Chemotherapy is usually given in a treatment plan with surgery or radiation therapy to increase its cancer-killing impact. Typically a combination of cancer-fighting drugs is administered intravenously or by pill orally (by mouth).

If you need intravenous (infusion) chemotherapy, you can have it at the Comprehensive Treatment Unit (CTU) at Sylvester’s main location in Miami, a 12,000-square-foot unit that includes 33 recliners and 11 private rooms. If you prefer, you may have your infusion treatments treatments in the many different satellite locations throughout South Florida.

Targeted Therapy
Designed to attack the molecular changes/alterations that make cancer cells grow and spread. Target therapies are available for select patients, as recommended by your Sylvester oncologist. Some medicines are delivered along with chemotherapy medicines, while others may be used by themselves. The objective of these treatments is to prevent the cancer from growing. It may also be used to direct chemotherapy more effectively to the tumor.

Clinical Trials
Clinical trials may be considered and discussed with you as either as a standalone treatment or as an addition to another therapy. Clinical trials are the newest research studies available, focused on creating the improved next-generation standard of care.

Immunotherapy (Biologic Therapy)
Drugs or combinations tap into the power of the body’s own immune systems to fight cancer.

Ablation Therapy for GIST Tumors
For certain tumors or in cases when surgery may be too risky for you, and for isolated tumors in the liver, this type of treatment uses different techniques to destroy abnormal liver tissue, including:

  • Radiofrequency Ablation (RFA): Through special needles inserted directly into the tumor, high-energy radio waves heat the needles and tumor, killing cancer cells.

  • Cryoablation: Under ultrasound guidance, a special instrument freezes and destroys cancer cells.

  • NanoKnife® (Irreversible Electroporation - IRE): This procedure is an effective treatment for selected GIST tumors that are considered inoperable. While you are under general anesthesia, Sylvester/UMHC’s interventional radiologists use CT or ultrasound imaging guidance to insert electrodes on or near the tumor. Once the electrodes are placed, the NanoKnife generator sends a series of short, intense electric pulses directly to the tumor. This opens the cell walls of the tumor; the cancer cells die; and healthy tissue remains unharmed.

Why Choose Sylvester Comprehensive Cancer Center?

Sylvester is an NCI-designated cancer center. The National Cancer Institute has recognized Sylvester for its outstanding work conducting research in its laboratories, treating patients in its clinics and hospitals, and reaching out to medically underserved communities with innovative prevention strategies.

High volume experience treating many cases of sarcoma, bone, and soft tissue cancers.
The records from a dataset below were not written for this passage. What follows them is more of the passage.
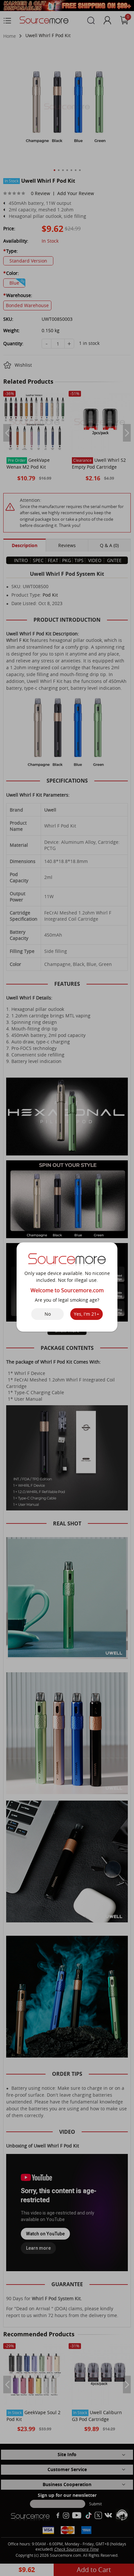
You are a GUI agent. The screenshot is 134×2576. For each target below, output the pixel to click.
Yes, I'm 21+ (86, 1314)
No (48, 1314)
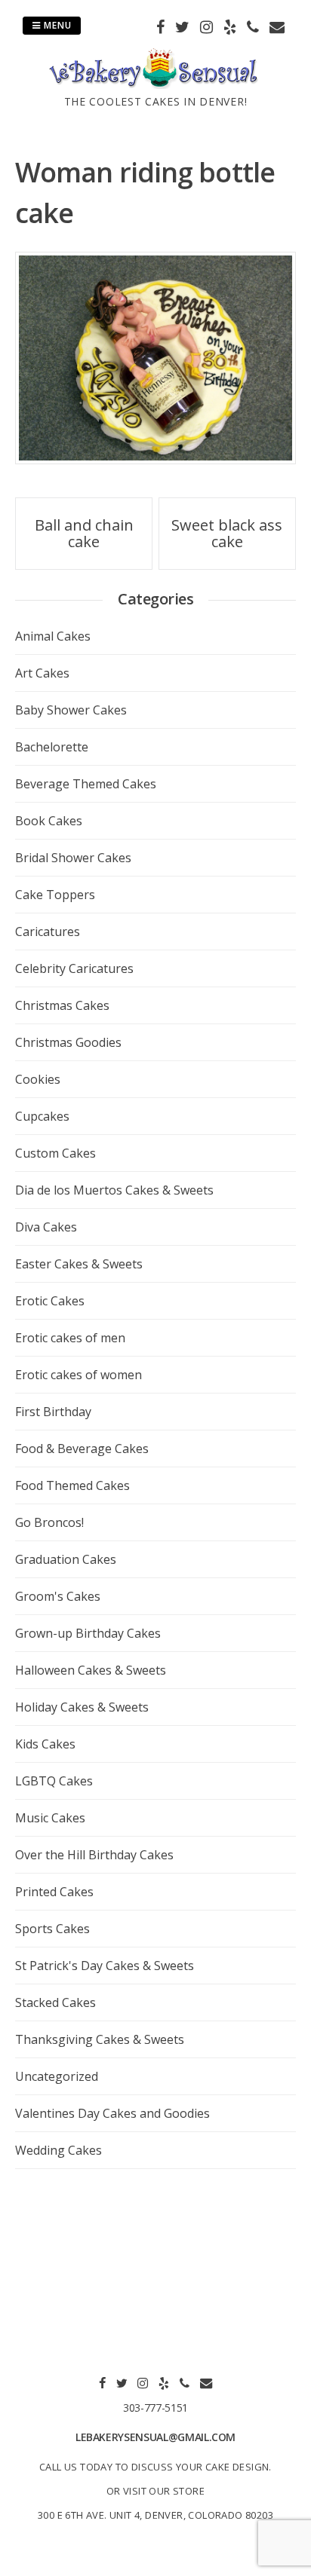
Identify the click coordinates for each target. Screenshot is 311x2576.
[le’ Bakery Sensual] (155, 84)
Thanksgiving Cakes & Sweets (99, 2039)
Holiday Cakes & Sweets (82, 1707)
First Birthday (53, 1411)
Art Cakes (42, 673)
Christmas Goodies (68, 1042)
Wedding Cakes (58, 2150)
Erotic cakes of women (78, 1374)
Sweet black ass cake (226, 533)
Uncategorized (56, 2076)
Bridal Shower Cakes (73, 857)
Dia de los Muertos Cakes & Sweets (114, 1190)
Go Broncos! (49, 1522)
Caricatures (47, 931)
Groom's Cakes (57, 1596)
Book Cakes (48, 820)
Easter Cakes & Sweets (79, 1264)
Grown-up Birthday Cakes (88, 1633)
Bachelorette (51, 747)
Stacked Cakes (55, 2002)
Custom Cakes (55, 1153)
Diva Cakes (46, 1227)
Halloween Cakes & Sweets (90, 1670)
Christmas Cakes (62, 1005)
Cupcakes (42, 1116)
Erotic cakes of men (70, 1337)
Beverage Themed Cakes (85, 784)
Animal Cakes (53, 636)
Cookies (37, 1079)
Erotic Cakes (50, 1301)
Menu (56, 25)
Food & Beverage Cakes (82, 1448)
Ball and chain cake (84, 533)
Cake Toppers (55, 894)
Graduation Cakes (65, 1559)
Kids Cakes (45, 1744)
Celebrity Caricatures (74, 968)
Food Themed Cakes (72, 1485)
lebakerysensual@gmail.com (155, 2437)
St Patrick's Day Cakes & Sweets (104, 1965)
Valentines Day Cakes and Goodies (112, 2113)
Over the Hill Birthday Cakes (94, 1854)
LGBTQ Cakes (54, 1781)
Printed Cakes (54, 1891)
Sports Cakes (52, 1928)
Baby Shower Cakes (71, 710)
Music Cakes (50, 1818)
Because we see so many patients with sarcoma, bone, and soft tissue cancers, we have the experience needed to provide better outcomes with fewer potential complications.

Targeted therapies and clinical trials for patients with tumor mutations. We offer the most advanced treatment options available in South Florida.

Advanced radiation oncology tools. Our RapidArc® radiotherapy system delivers intensity modulated external radiation therapy (IMRT). These tools lead to more efficient and effective treatments, shorter treatment times, pinpoint accuracy in tumor targeting, and less damage to surrounding healthy tissue.

One of only six designated Cancer Centers of Excellence in Florida. You can rest easy knowing you are in the best possible place to treat your cancer.

Comprehensive sarcoma tissue bank and registry. You can help future patients by participating in research that helps create tomorrow’s improved therapies.